Defendant's objection came in the form of a motion to exclude, as follows:
"CROSS-EXAMINATION
"BY MR. ALONZO:
"Q Is this test infallible?
"A No, sir.
"Q Have you ever run such a test on Milo Sennett:
"A I am not certain as to whether I have or not, sir.
"Q You know who I'm talking about Mr. Milo Sennett?
"Q What is the accuracy percentage of this machine, of this test, in the last survey that you've made?
"A I'm not certain sir. On tests that I have run myself where I know a gun has been fired, is that what you're asking? I would guess, sir, it's in the neighborhood of 75 to 80 percent of the time.
"Q That is all? Seventy-five to eighty percent of the time?
"Q The lie detector test is better than that.
"MR. GRADDICK: At this point I am going to ask the Court to excuse the jury, Judge.
"THE COURT: Very shortly, gentlemen.
"(Whereupon, the jury retired from the courtroom, and the following occurred outside the presence of the jury:)
"THE COURT: All right, I know what you're talking about and the only reason I excused the jury, Mr. Alonzo's remarks about lie detector tests I am sure is the reason for the jury being dismissed. We will not talk about the lie detector test. I have previously ruled it inadmissible, as has *841 the Supreme Court of the United States. That's that and I don't want to hear any more about it. Bring the jury in.
"(Whereupon, the jury returned to the jury box and the following proceedings were had and done in the presence of the jury:)
"THE COURT: Any other questions?
"MR. ALONZO: No, sir, but we would move to exclude this gentleman's testimony because a probability of 70 to 75 percent accuracy is certainly mightly low, Judge, and I believe, following the logic of the law that we've already submitted to Your Honor, that with this low probability this type of testimony has no presence in this trial whatsoever.
"THE COURT: I'll reserve a ruling on that. Anything further?
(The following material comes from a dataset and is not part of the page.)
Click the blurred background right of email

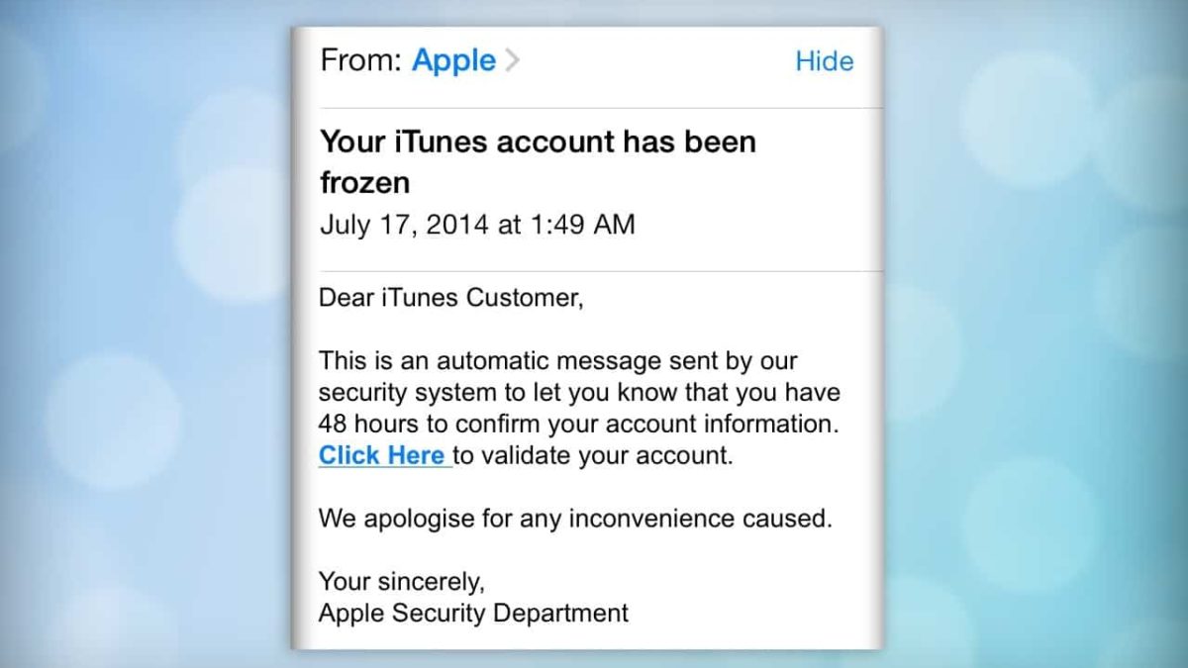(x=1036, y=334)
"MR. ALONZO: Not from this gentleman, no sir.
"THE COURT: Mr. Graddick?
"MR. GRADDICK: No, sir.
"MR. KULAKOWSKI: Judge, we would like to have a ruling at this time on that.
* * * * * *
"(Whereupon, the jury retired from the courtroom and the following occurred outside the presence of the jury:)
"THE COURT: The only thing that has not been ruled upon is the question of the admissibility of the test performed by Dr. McDuffie. If you have any cases you want to submit to me at this time you can go ahead.
"MR. KULAKOWSKI: May it please the Court, from the great State of Colorado comes a case in regards to the admissibility of the paraffin test, which is all but identical, and the Court ruled that it had not gained that standing and scientific recognition or demonstrated that degree of reliability to justify courts in approving its use. The case is Brooke v. People, 139 Colo. 388, 339 P.2d 993. It's a 1959 case. We would submit, may it please the Court, that based on (inaudible) that unless the probabilities beyond a reasonable doubt and to a moral certainty lead to an inference, that scientific tests in Alabama are not admissible unless that degree of certainty has been displayed to the Court.